Una de las técnicas más exitosas para la conservación de tejidos fue el embotellado en alcohol. El proceso fue más complicado que sumergir un espécimen en una botella de prosecco y asegurar la tapa, pero al menos el alcohol era considerablemente menos tóxico que algunas de las alternativas usadas. El alcohol en altas concentraciones se usa en geles para manos, pero la concentración tiene que ser la correcta. Con poco alcohol el hongo crece, pero demasiado desnaturalizará la muestra, dando a la piel y al tejido una apariencia arrugada. Por lo que se encontró que el nivel óptimo era aproximadamente el mismo que en el whisky.
Shelley describió a Frankenstein trabajando en una pequeña habitación del ático trabajando a la luz de las velas para iluminar su trabajo. Las habitaciones pequeñas, los vapores tóxicos, los vapores de alcohol y las llamas no son una combinación sana. No es de extrañar que Shelley escribiera que el trabajo tuvo un impacto negativo en la salud de Frankenstein. Incluso, si lograra superar estos peligros, el Frankenstein ficticio habría tenido que adaptar considerablemente muchas de las técnicas que se habían desarrollado en el siglo XVIII.
Los curadores anatómicos fueron, sin duda, extremadamente competentes en la medida que algunos de sus trabajos sobreviven hasta nuestros días. Lo que ninguno de ellos esperaba era que sus especímenes se incorporaran a una criatura y se reanimaran.
Shelley creó un científico verdaderamente brillante que quizás había encontrado un método de preservación que permitía reiniciar todas las funciones fisiológicas básicas. Alternativamente, puede haber encontrado un método para revertir el daño inevitable de las técnicas de preservación del siglo XVIII. Este nivel de conocimiento experto todavía se nos escapa hoy, pero sería de gran beneficio para la salud y la prolongación de la vida.

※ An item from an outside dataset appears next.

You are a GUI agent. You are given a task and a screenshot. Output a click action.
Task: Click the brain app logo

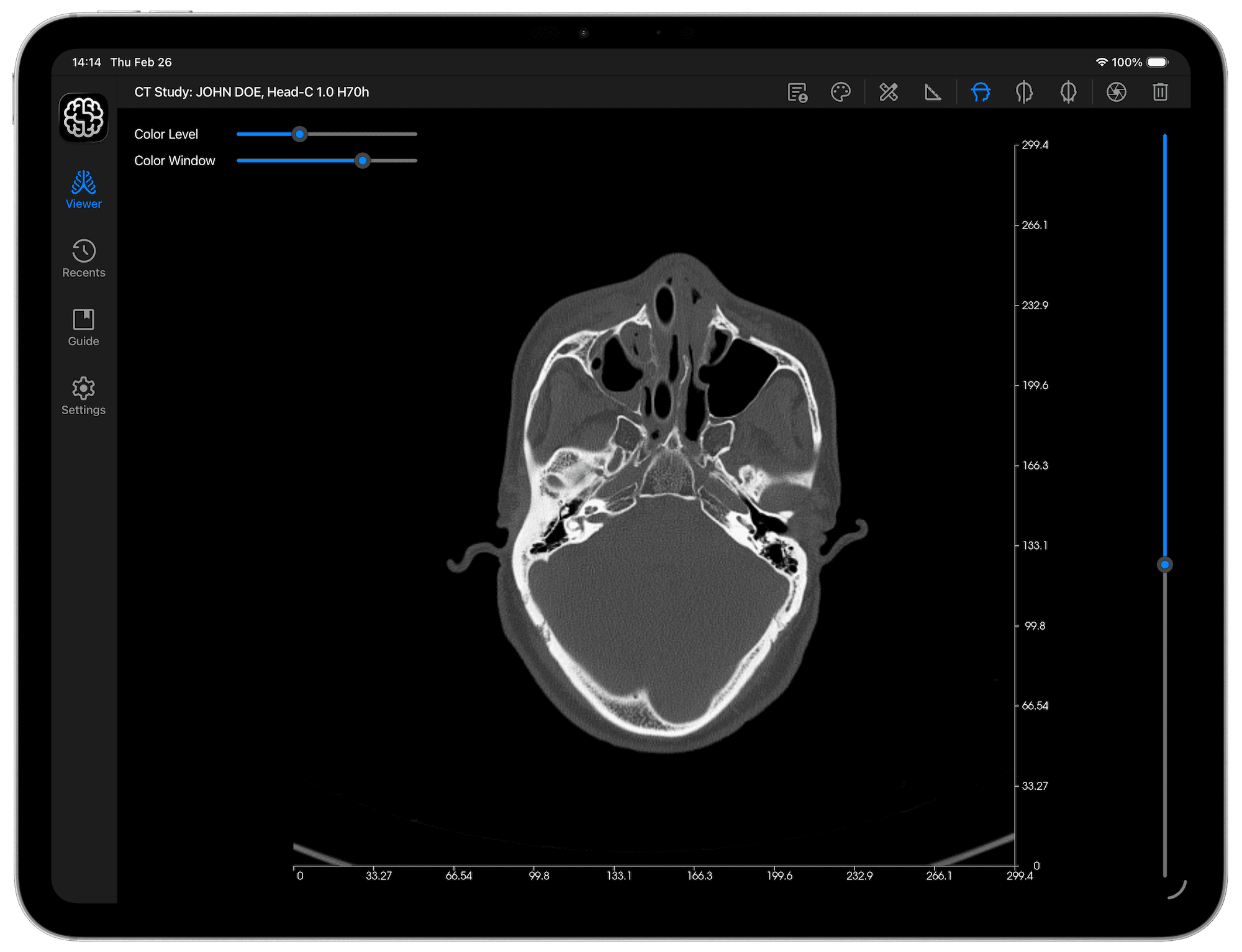click(83, 117)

Los métodos actuales de preservación de tejidos sin duda ayudarían a aquellos que aspiran a ser los Frankenstein modernos. Sin embargo, todavía hay algunos obstáculos técnicos que superar antes de que pueda convertirse en el orgulloso creador de su propia criatura viviente y que respira.
La combinación de tejidos, las asombrosamente complejas técnicas quirúrgicas necesarias para ensamblar todo, así como los pequeños detalles de dar vida a tu creación son solo algunas de las cosas que se deben considerar antes de embarcarse en su propio proyecto de hacer un monstruo.
Lo cierto es que Shelley utilizó con destreza y talento la ciencia para contarnos una historia de horror, donde el monstruo no era la criatura, sino el hombre que lo creaba saltándose todos los límites morales. Una reflexión tan válida en 1818 como hoy en día.